2. What is Snowflake schemachange?

schemachange is an open-source python-based Database Change Management Tool built specifically for Snowflake. It helps automate and manage database changes in a version controlled, repeatable, and auditable manner ensuring that your database structure stays consistent across all environments integrating easily into your CI/CD pipelines.

3. How to Implement Snowflake schemachange?

Follow below steps to install and configure Snowflake schemachange locally on your machine to automate and deploy SQL code components across all environments.

3.1. Install Python

schemachange is a Python-based utility. Start by installing Python 3.8 or later on your system. The latest version of the python can be downloaded and installed from the Downloads section of official Python website. This allows us to run the schemachange command-line interface (CLI).

To verify if Python is installed on your machine, open the Command Prompt (Start → cmd) and run the following command.

python --version

3.2. Install Schemachange

Once Python is set up, execute the following command in the terminal to install schemachange using pip.

pip install schemachange

To verify that schemachange is installed successfully, run the following command. It lists the various commands and options supported using the schemachange.

schemachange --h

3.3. Folder Structure for SQL Scripts Deployment

Schemachange expects the SQL scripts to be organized in a folder structure like the following.

(root-folder)
├─ V0
│  ├─ V0_1__first_script.sql
│  ├─ V0_2__second_script.sql

├─ V1
│  ├─ V1_1__third_script.sql
│  ├─ V1_2__fourth_script.sql
│  ├─ V1_3__fifth_script.sql

The root-folder can be any directory where you choose to store your SQL scripts. You can create as many subfolders (e.g., V0, V1, etc.) as needed, each containing multiple SQL files.

Schemachange is flexible in how you version and name your scripts, but for this example, we’ll use the following naming convention:

  • Prefix: The letter V indicates a versioned change.
  • Version: A unique version number, with parts separated by underscores. (e.g., 1_1, 1_2, etc.)
  • Separator: Two underscores __ separating the version and description.
  • Description: A brief description of the change, with words separated by underscores or spaces (cannot include two consecutive underscores).
  • Suffix: The file extension .sql.

Schemachange executes the scripts in ascending order of version numbers, ensuring each change is applied sequentially.

3.4. Create connections.toml file

The connections.toml file stores Snowflake connection details like account, user, role, and warehouse. This configuration allows schemachange to securely connect to your Snowflake environment.

The following is an example connection.toml file used for the demonstration which connects to DEV environment.

[dev]
account = "ecuueyj-eqc77006"
user = "SFUSER28"
password = "********"
warehouse = "COMPUTE_WH"
database = "demo_db_dev"
schema = "public"
role = "sysadmin"

Each section (e.g., [dev]) represents a specific environment.

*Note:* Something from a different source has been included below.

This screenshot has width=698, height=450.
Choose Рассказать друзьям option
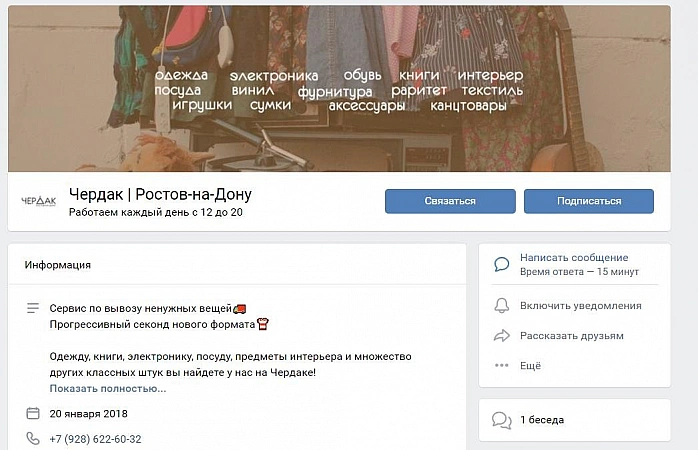coord(572,336)
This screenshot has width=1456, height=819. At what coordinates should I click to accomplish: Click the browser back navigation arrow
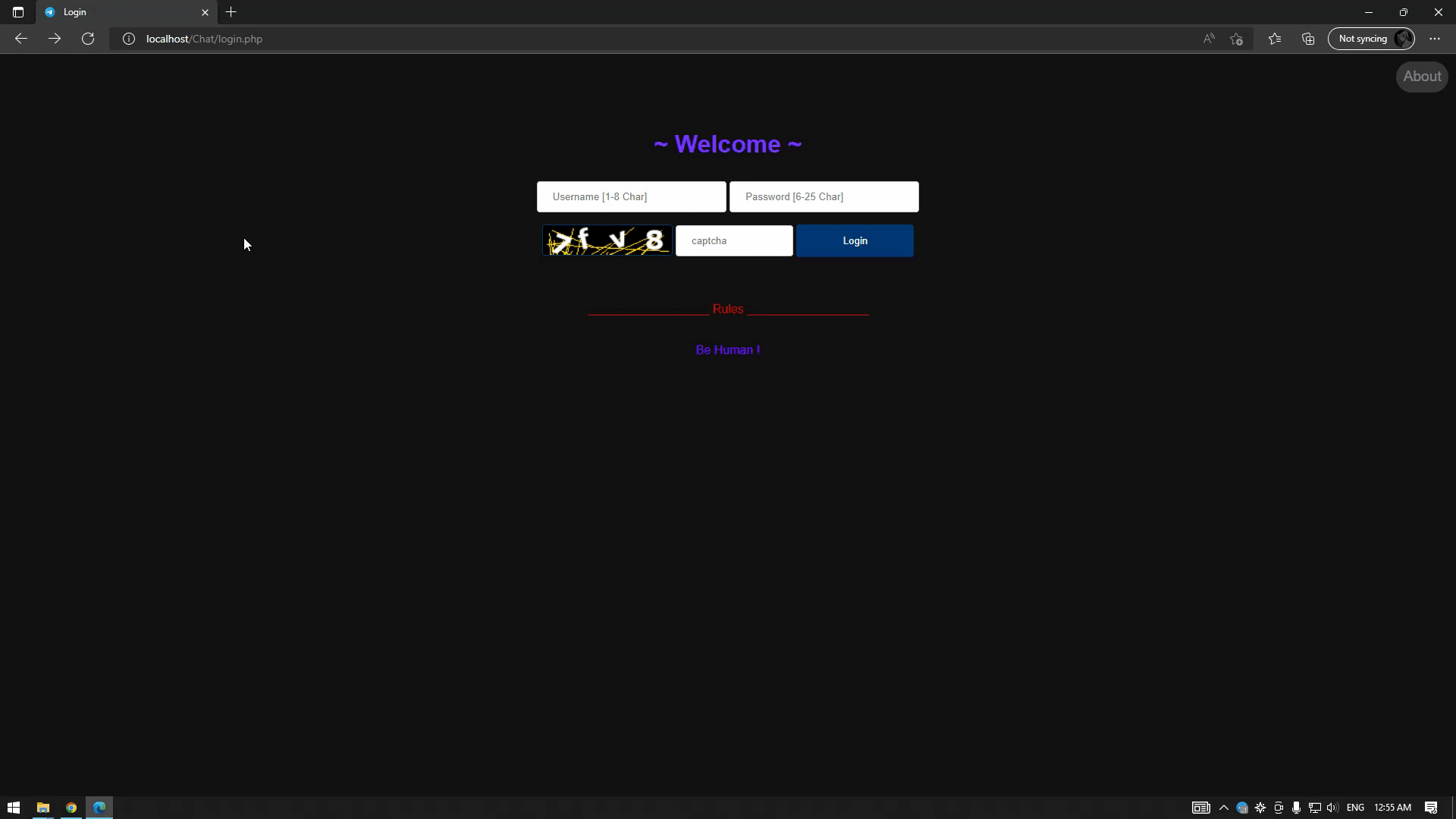21,39
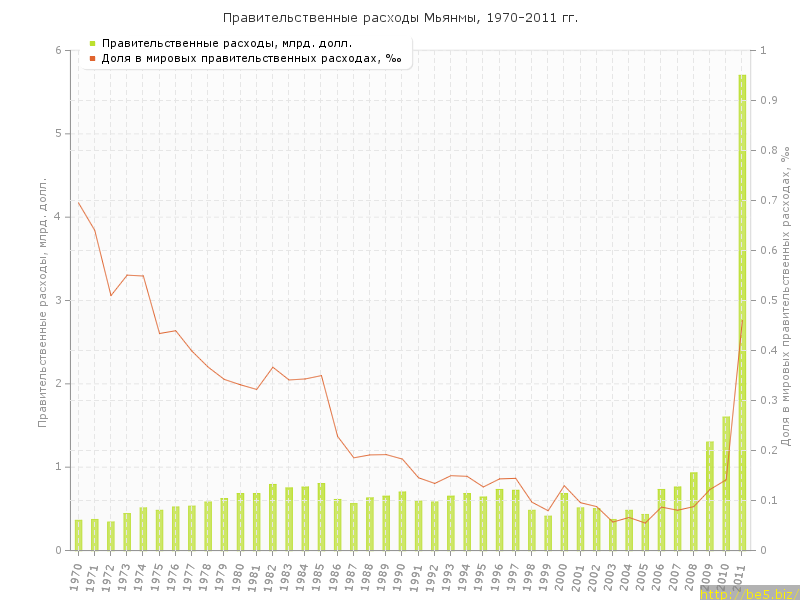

You can define additional sections like [uat] or [prod] for other environments.

Note that we would be using demo_db_dev, demo_db_uat and demo_db_prod databases for the schemachange demonstration.

3.5. Setup schemachange YAML Configuration File

By default, schemachange expects a YAML configuration file named schemachange-config.yml to be located in the current working directory.

For this demonstration, we’ll create a folder named schemachange and organize all related components including SQL scripts, the connections.toml file, and the YAML configuration file inside it as shown below.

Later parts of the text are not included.